La propuesta estaba orientada a construir un teatro en contra de la prohibición explícita establecida por una ley de 1763 que impedía la construcción de nuevos espacios teatrales, además de los ya existentes, en ciudades fuera de la capital. Dejando de lado este capcioso objetivo inicial, Memmo dio pie a obras de recuperación de terrenos, revalorando una vasta zona pantanosa e incierta de la ciudad al incorporar así funciones de espectáculo, ferias y paseos públicos.
En el Siglo de las Luces, los jardines del Véneto empezaron a caracterizarse por una importante atención a la naturaleza y la ciencia, en particular a las colecciones de plantas exóticas.
En el siglo XIX se produjo una transición gradual hacia jardines más naturales y paisajísticos inspirados en los principios del Romanticismo. Una transición que finalizó en el siglo XX con la introducción de estilos modernos e influencias internacionales.

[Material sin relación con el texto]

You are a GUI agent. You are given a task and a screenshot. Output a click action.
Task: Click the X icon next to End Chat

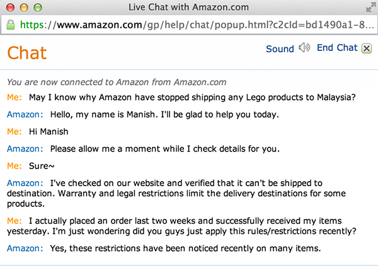tap(367, 48)
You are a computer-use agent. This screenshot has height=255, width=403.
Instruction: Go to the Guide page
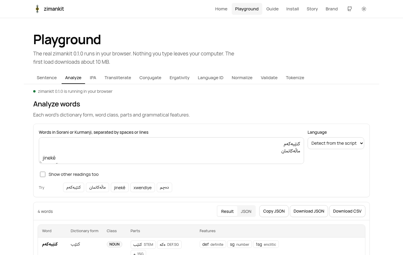272,9
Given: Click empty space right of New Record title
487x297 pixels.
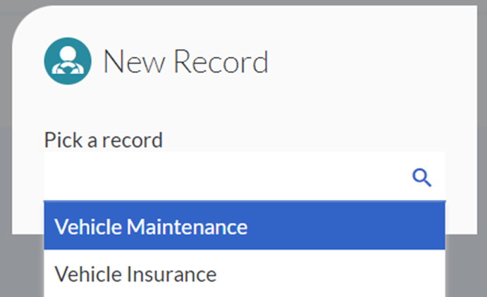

El jardín, ya sea parte integrante de una villa o una creación autosuficiente, se sigue percibiendo en el contexto de su entorno y comprende muchos componentes: botánicos y arquitectónicos, figurativos y estéticos, literarios y poéticos.
Y es ahora cuando nos vuelve a la mente la imagen de Bembo, un poeta que pensaba admirar el jardín desde las logias y las ventanas abiertas de par en par sobre los prados y las aguas que brotaban de las rocas y las fuentes que pertenecían más a la literatura que a la vida.
Desde esta perspectiva, el jardín del Véneto se veía como un no-lugar, suspendido en la eternidad, disperso en el tiempo y el espacio.
Aquí, la mirada de la memoria se convierte en determinante, ya que nos hace darnos cuenta de que preservar el jardín también significa preservar la memoria.